Ms. Dirksen holds an M.S. degree in Instructional Systems Technology from Indiana University. She is also an adjunct faculty member in the Visualization Department at the Minneapolis College of Art and Design, where she has designed and taught courses in Project Management, Instructional Design and Cognitive Psychology.
Thank you for taking time to talk about your book “Design for How People Learn.”
Can you tell us a little about yourself?
I’ve been working in learning and development for about 20 years, mostly in adult/corporate settings, but also higher education. Most of my work has been in elearning, but I consider myself firstly an instructional designer with a focus on performance support, regardless of the end medium. I also have a pretty extensive background in User Experience (UX), though it was called HCI (Human Computer Interaction) when I first started in that area.
Mostly, though, I’m a big learning geek – I find the process and act of learning endlessly fascinating. I always want to understand how people learn and decide and behave.
Can you give us a 10,000 ft view of the book?
A number of people come into teaching or designing via subject matter expertise. I describe this as a the “Hey, you’re a good customer service rep / web designer / gardener / philosophy student, so we are going to have you teach other customer service reps / web designers / gardeners / philosophy students.” Those people, while really sophisticated in their area, frequently know almost nothing about how to actually create a good learning experience.
So they often think back to their own educational experiences, and recreate those as best they can. This can lead to educational cargo cults, unfortunately, where people make things look “education-y” (“Classroom, check. Powerpoint slides, check. Lecture notes, check”) without much understanding of what makes for a really good learning experience.
It’s not because they aren’t sincerely trying to do well, but while there are a lot of books on how to teach, many of them tend to be focused on either the mechanics of teaching (e.g. how to write a lesson plan) or are for a more academic audience. Design For How People Learn is intended to be the accessible first book anybody might read, to not only help them think about how but also the why of learning design.
It’s not really intended for experienced instructional designers, though I’ve been hearing from many of them that they are finding the material from the book useful in helping them explain certain issues to their subject matter experts and stakeholders.
Your book looks at instructional design as is was, as it is, and how it should be. What are we doing wrong when it comes to instructional design? Why do we keep making these same design mistakes?
Honestly, I think the biggest issue with instructional design is the absent feedback loop. I’ve been working on this a lot lately, actually.
There’s the idea that mastery at something takes many hours of deliberate practice. People have floated out the number as 10,000 hours, but really the exact number depends on multiple variables.

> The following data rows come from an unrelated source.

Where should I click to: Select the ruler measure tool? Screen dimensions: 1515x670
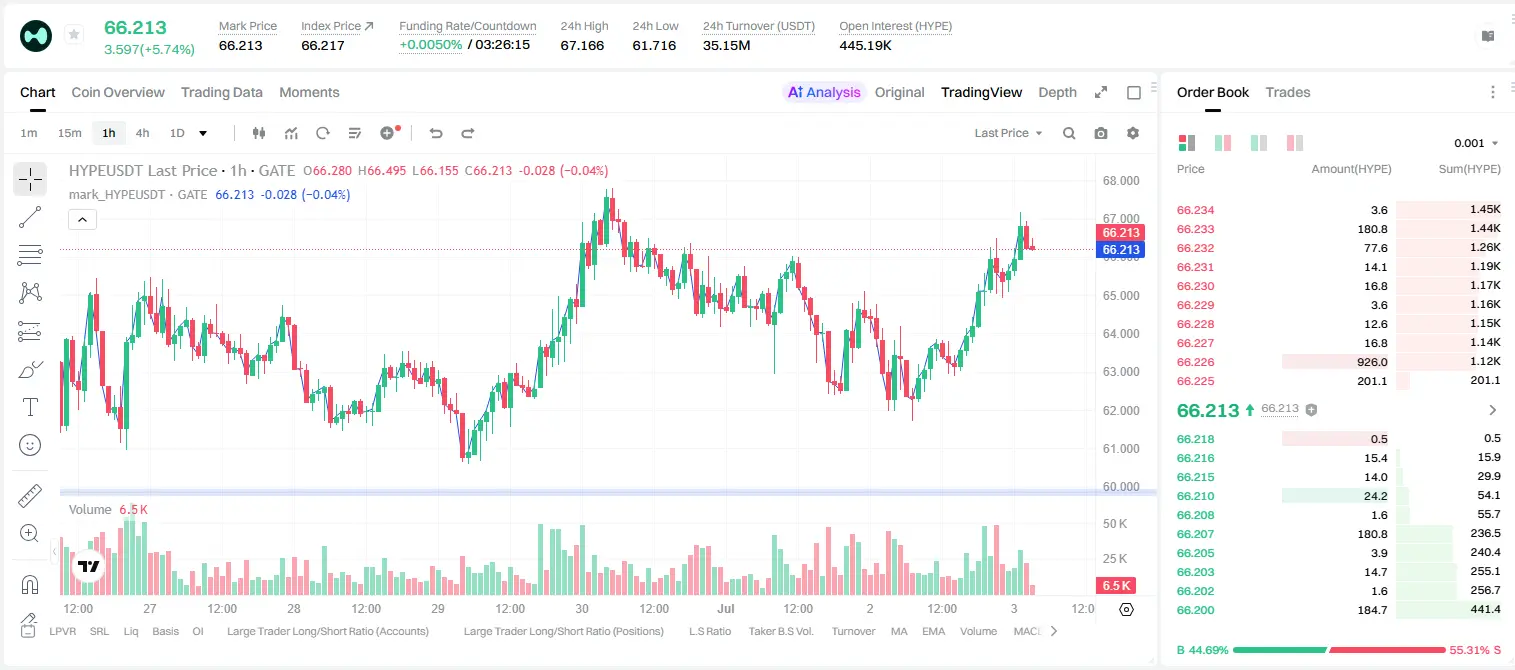(x=30, y=495)
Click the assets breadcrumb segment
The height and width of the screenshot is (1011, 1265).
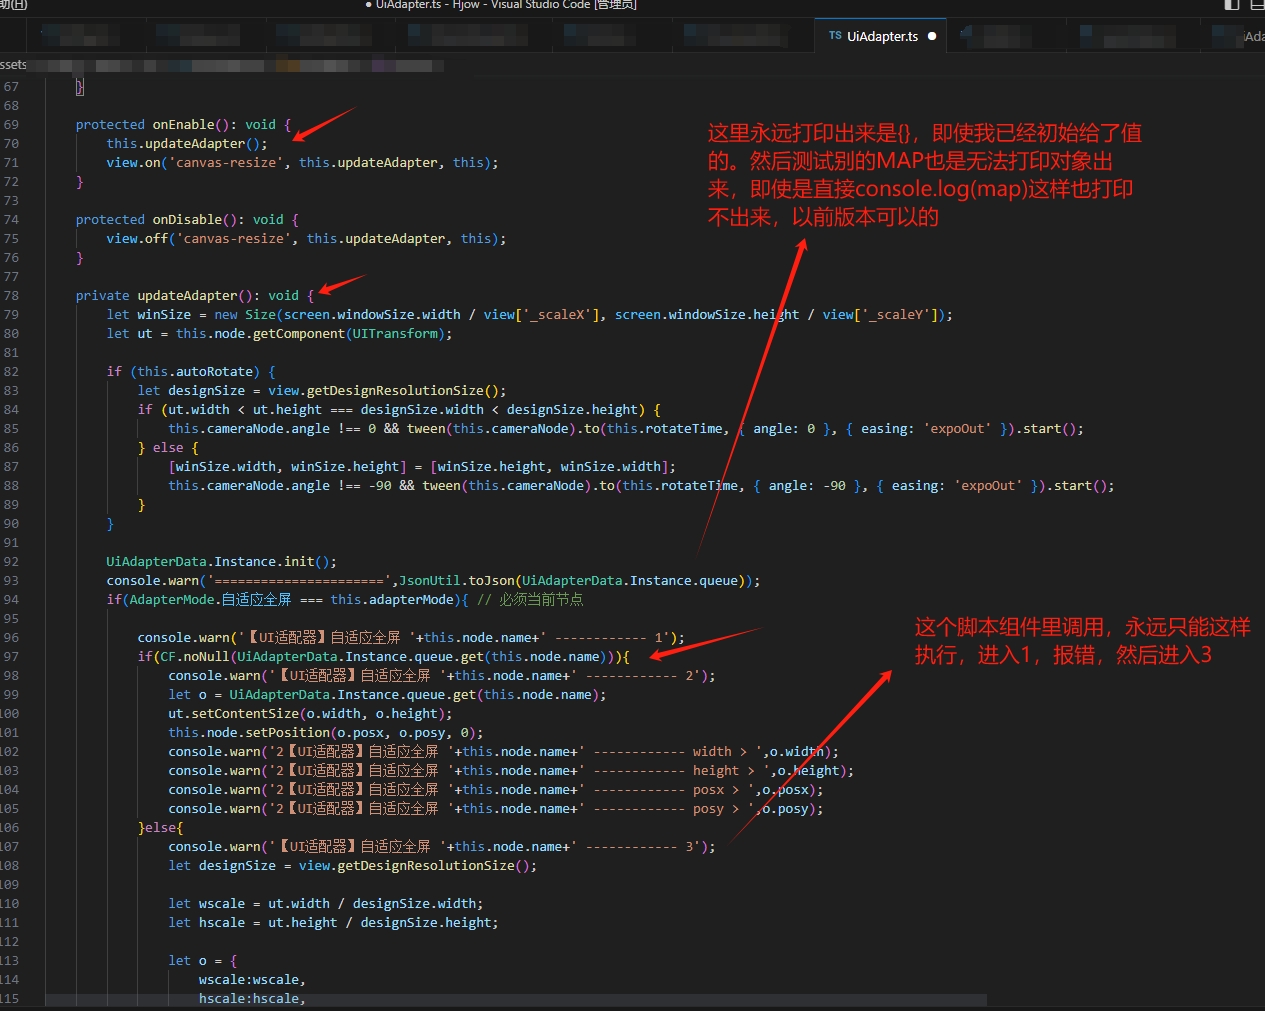(13, 65)
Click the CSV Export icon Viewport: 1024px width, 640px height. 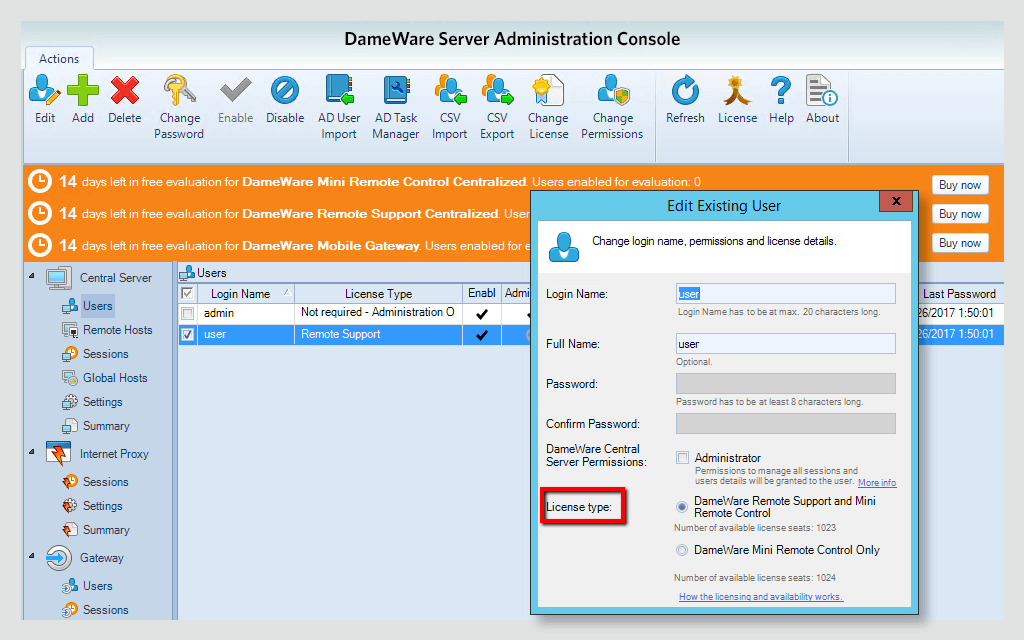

The problem is that one of the critical elements of deliberate practice is a good feedback. This can take the form of expert coaching, or of seeing the outcomes of your choices, and adjusting accordingly.
Most people in instructional design just don’t get enough feedback about their design choices. Most feedback comes in the form of preference surveys or multiple choice tests. This is like watching your users by peering through a drinking straw – it’s just not enough data. If you design an instructor-led class and then deliver it yourself, you at least find out what does and doesn’t work in terms of the class experience – where the instructions clear, or did the activity go well? – that kind of thing. That’s better than most elearning people get, but in both cases it doesn’t really tell you about the efficacy of that solution at actually changing the behavior.
So if instructional designers can’t see if their designs are effective, then realistically, they probably won’t be able to improve much. I know some people who have been learning designers for a decade, and I don’t know that they are much better than when they started. They are better and faster at the process, but the product and outcomes aren’t really different.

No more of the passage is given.